Je ne voudrais pas être taxé de partialité, mais il y avait eu moins deux sentences prononcées lors du Procès de Nuremberg, qui étaient, selon moi, à minima "tirées par les cheveux", la condamnation à perpétuité du
Großadmiral Raeder, écarté et mis à la retraite en 1943, et celle de Doenitz, à 10 ans de prison.
Pour le premier, on l'avait déclaré coupable d'avoir reconstruit, à partir de la
Reichsmarine - qu'il commandait depuis 1928! -, la future "
Kriegsmarine", en enfreignant, ainsi, les clauses du Traité de Versailles! Au passage, il était aussi accusé de "crimes de guerre", dans le même contexte que Doenitz.
Quand au second, il avait été accusé de "crimes de guerre", dans le cadre de son autorité sur la flotte de
U-Boote. L'amiral américain Nimitz s'était fendu, en juillet 1946, d'un témoignage écrit par lequel il confirmait qu'il avait strictement appliqué la même "stratégie" dans le Pacifique! Résultat... 10 ans de tôle qu'il avait entièrement exécutés, tandis que Raeder, en raison de son âge (né en 1876) et de son état physique, avait été "libéré pour raison médicales" en 1955!
On peut se torturer les méninges dans tous les sens, mais ces deux hauts officiers-généraux s'étaient avant tout efforcés d'assumer au mieux leurs seules fonctions militaires - même si Doenitz, durant une dizaine de jours, s'était retrouvé "bombardé" Chef d'un
III.Reich en "pleine agonie"! -, sachant que ni l'un, ni l'autre n'avaient trempé de près ou de loin dans les exactions menées par le régime, considérées, lors du Procès, comme étant des "

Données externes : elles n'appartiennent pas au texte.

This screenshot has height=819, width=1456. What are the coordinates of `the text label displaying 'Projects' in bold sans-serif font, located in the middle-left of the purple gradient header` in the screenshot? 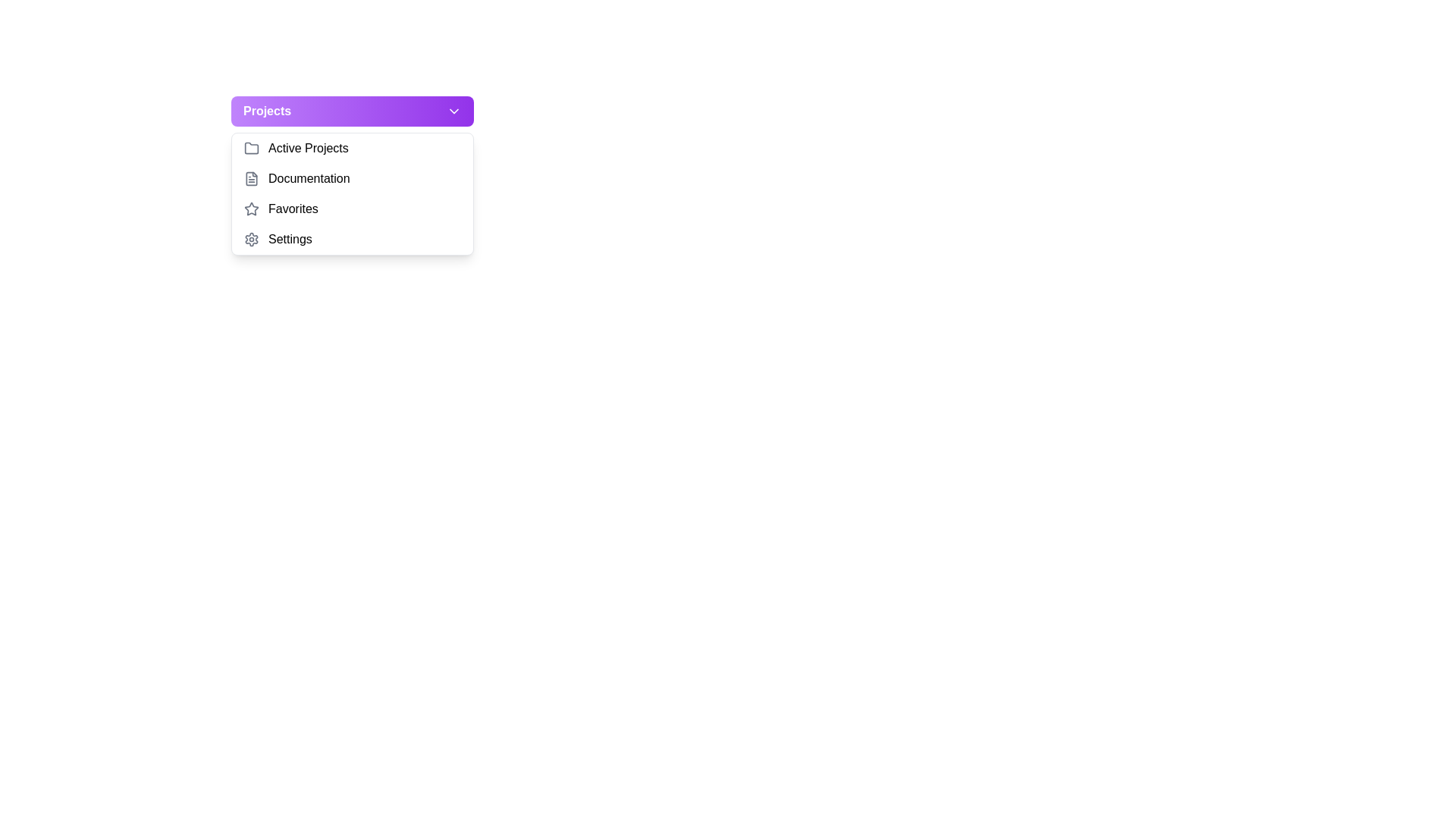 It's located at (267, 110).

crimes contre l'humanité".
Il a un petit détail amusant car, dans le même temps, plusieurs hauts-généraux allemands de la
Heer avaient, alors, bénéficié d'un statut particulièrement "clément"; là, çà devient un poil compliqué, car le refroidissement général des relations diplomatiques et militaires entre, notamment, les Etats-Unis et l'Union Soviétique, qui avait débuté fin 1945-début 1946, avait exigé, du côté de l'US Army, de devoir s'informer (rapidement) sur les conditions générales de combat qu'on pouvait rencontrer dans les territoires conquis par l'URSS... or la seule expérience "directe exploitable" était celle de cet aréopage de généraux allemands, qui avaient, tous, servis, +/- longtemps, sur le Front Est.

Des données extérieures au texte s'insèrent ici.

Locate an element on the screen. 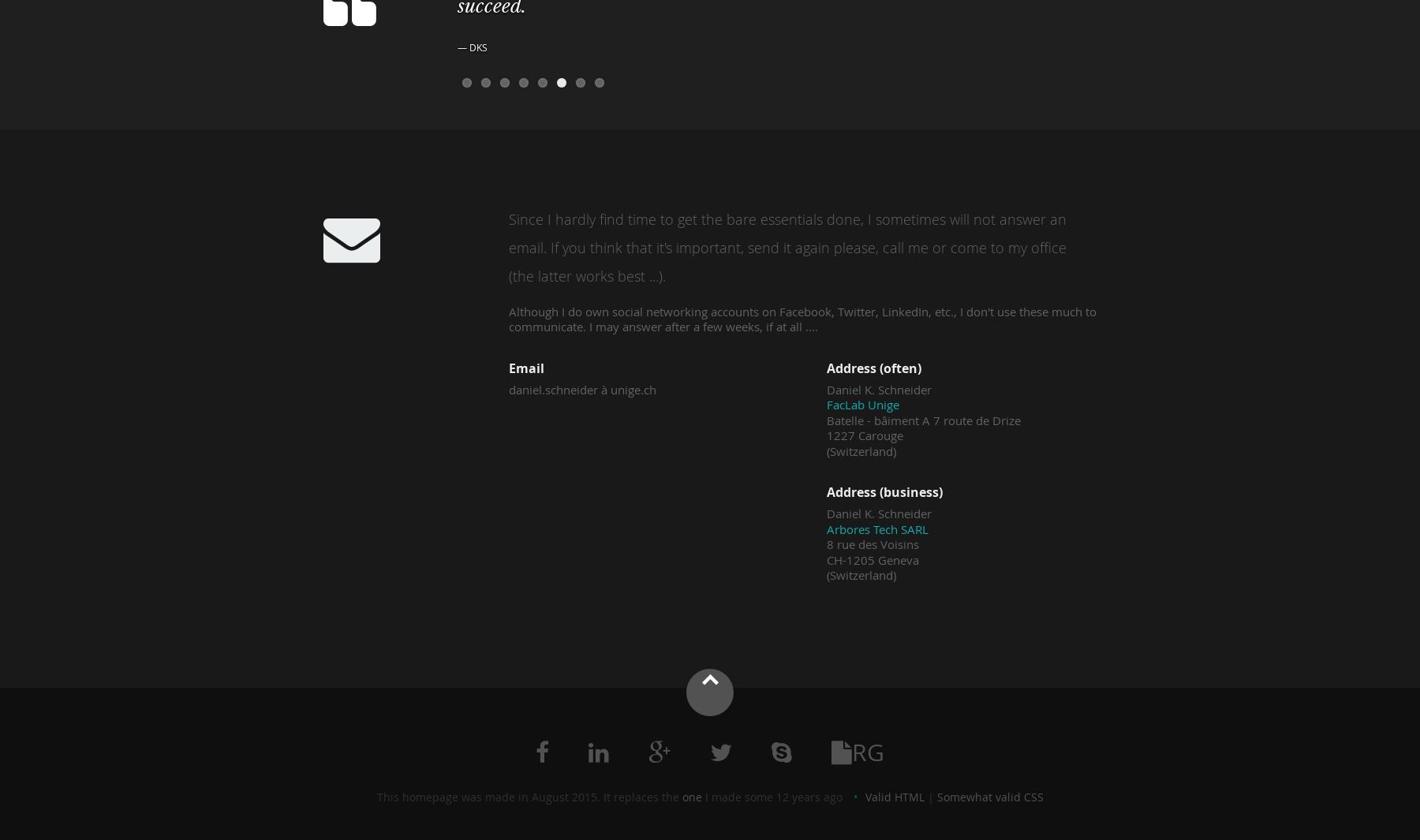 The height and width of the screenshot is (840, 1420). 'This homepage was made in August 2015. It replaces the' is located at coordinates (529, 796).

Dans ce contexte, entre 1946 et 1951, un gros paquet d'études, classées alors, "
Confidential Defence" avait été publié par l'US Army - on peut aussi y ajouter une série de "simulations de combat
Blue and Red" éditée les années suivantes.
Par contre, dans le domaine de la guerre navale, Américains et Britanniques se considéraient comme étant suffisamment bien informés, d'autant plus que la flotte militaire soviétique, au tournant des décennies 1940-1950, ne représentait pas une menace sérieuse!